Results from the Adult Medication Study of the Restoring Insulin Secretion (RISE) clinical trial will be presented at 12:00 p.m. Sunday in S-157 (South, Upper Mezzanine Level). In the study, adults with impaired glucose tolerance or recently diagnosed type 2 diabetes who were not receiving any medications were randomized to one of four intervention groups to determine whether it’s possible to slow the loss of islet beta cell function.
ADAMeetingNews.org asked RISE Consortium co-principal investigator Steven E. Kahn, MB, ChB, to discuss the background, objective, and significance of the study. Dr. Kahn is the Leonard L. Wright & Marjorie C. Wright Term Chair of Medicine and Professor of Medicine and Metabolism, Endocrinology and Nutrition at the University of Washington and VA Puget Sound Health Care System.
Dr. Kahn: Approaches to prevent the development of diabetes and the progression of diabetes have focused on trying to improve islet beta cell health and, thus, its function. In the RISE Adult Medication Study, we asked whether it’s possible to slow or even prevent the progressive loss of beta cell function that characterizes the increase in glucose in individuals with prediabetes or early type 2 diabetes.
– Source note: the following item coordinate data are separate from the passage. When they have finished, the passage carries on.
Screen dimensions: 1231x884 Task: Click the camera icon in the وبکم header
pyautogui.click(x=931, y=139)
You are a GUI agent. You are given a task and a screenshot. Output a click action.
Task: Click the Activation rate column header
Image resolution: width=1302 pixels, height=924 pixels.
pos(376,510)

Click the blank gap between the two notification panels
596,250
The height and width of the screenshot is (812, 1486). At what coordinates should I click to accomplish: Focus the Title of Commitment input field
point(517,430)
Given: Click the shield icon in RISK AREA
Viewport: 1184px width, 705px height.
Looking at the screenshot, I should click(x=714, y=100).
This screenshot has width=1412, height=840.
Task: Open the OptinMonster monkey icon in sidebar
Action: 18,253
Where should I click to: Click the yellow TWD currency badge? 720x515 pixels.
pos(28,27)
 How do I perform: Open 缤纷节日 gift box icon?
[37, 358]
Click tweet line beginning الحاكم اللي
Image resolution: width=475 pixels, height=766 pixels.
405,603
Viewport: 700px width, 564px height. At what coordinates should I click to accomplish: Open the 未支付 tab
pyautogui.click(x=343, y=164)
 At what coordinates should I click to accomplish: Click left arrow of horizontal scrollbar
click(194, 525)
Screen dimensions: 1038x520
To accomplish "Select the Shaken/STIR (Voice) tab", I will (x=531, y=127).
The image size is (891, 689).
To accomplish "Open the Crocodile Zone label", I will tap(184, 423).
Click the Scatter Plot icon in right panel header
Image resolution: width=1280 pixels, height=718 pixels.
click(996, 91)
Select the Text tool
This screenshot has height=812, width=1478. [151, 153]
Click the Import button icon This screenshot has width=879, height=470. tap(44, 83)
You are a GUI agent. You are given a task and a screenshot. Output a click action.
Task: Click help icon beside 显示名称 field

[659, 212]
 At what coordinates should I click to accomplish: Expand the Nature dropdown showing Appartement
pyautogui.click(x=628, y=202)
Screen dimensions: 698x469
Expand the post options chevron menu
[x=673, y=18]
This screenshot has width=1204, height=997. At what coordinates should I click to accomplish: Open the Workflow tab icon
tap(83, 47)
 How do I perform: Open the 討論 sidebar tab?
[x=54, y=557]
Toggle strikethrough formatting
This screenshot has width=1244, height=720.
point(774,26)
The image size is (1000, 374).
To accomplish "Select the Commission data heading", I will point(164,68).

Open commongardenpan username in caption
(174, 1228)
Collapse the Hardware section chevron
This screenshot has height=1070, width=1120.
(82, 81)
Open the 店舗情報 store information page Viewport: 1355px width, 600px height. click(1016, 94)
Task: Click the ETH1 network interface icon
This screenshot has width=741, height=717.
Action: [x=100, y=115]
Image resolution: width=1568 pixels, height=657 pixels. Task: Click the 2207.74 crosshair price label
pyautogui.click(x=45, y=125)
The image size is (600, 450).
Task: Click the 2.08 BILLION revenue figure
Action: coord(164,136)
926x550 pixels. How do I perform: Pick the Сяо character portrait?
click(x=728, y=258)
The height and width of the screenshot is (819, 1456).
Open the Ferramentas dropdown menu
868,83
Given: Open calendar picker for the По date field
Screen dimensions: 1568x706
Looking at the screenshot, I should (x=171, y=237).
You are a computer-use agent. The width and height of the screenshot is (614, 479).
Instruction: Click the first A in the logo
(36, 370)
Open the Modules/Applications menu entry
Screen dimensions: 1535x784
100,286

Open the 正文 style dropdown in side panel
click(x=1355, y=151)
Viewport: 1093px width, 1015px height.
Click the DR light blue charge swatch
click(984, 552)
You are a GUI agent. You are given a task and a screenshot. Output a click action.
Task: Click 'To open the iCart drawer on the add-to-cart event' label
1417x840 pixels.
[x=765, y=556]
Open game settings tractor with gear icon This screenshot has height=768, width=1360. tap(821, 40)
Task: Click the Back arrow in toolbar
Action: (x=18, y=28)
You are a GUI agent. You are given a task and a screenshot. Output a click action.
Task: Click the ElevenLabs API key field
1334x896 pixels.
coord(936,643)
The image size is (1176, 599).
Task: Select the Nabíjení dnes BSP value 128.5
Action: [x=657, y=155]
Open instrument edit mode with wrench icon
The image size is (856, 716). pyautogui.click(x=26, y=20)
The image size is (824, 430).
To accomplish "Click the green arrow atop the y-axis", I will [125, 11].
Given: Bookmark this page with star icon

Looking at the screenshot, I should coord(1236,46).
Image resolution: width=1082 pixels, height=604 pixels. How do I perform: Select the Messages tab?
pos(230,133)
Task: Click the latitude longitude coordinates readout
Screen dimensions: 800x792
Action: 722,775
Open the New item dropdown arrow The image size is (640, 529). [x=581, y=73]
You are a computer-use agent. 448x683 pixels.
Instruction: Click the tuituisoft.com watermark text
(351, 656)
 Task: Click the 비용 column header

Dr. Kahn: This was a randomized study examining the effects of three interventions, each provided for a total of 12 months, versus placebo. The three interventions were metformin alone for 12 months, liraglutide plus metformin for 12 months, or basal insulin glargine for three months followed by metformin for nine months. Uniquely, we have done sophisticated assessment of beta cell function and insulin sensitivity at baseline, at 12 months (end of the active intervention period), and at 15 months (three months after withdrawal of the intervention).
Dr. Kahn: The findings we will present will highlight similarities and differences in the responses to the interventions in adults. In addition, we will compare the findings in adults with metformin alone for 12 months and basal insulin glargine for three months followed by metformin for nine months to those in youth. The data in youth were presented at ADA last year. The findings from this comparison will have important implications for our understanding of approaches to prevent type 2 diabetes in youth and adults. We are going to be performing a large number of additional biochemical analyses and writing a number of manuscripts that we believe will provide important new information on paths forward for future research.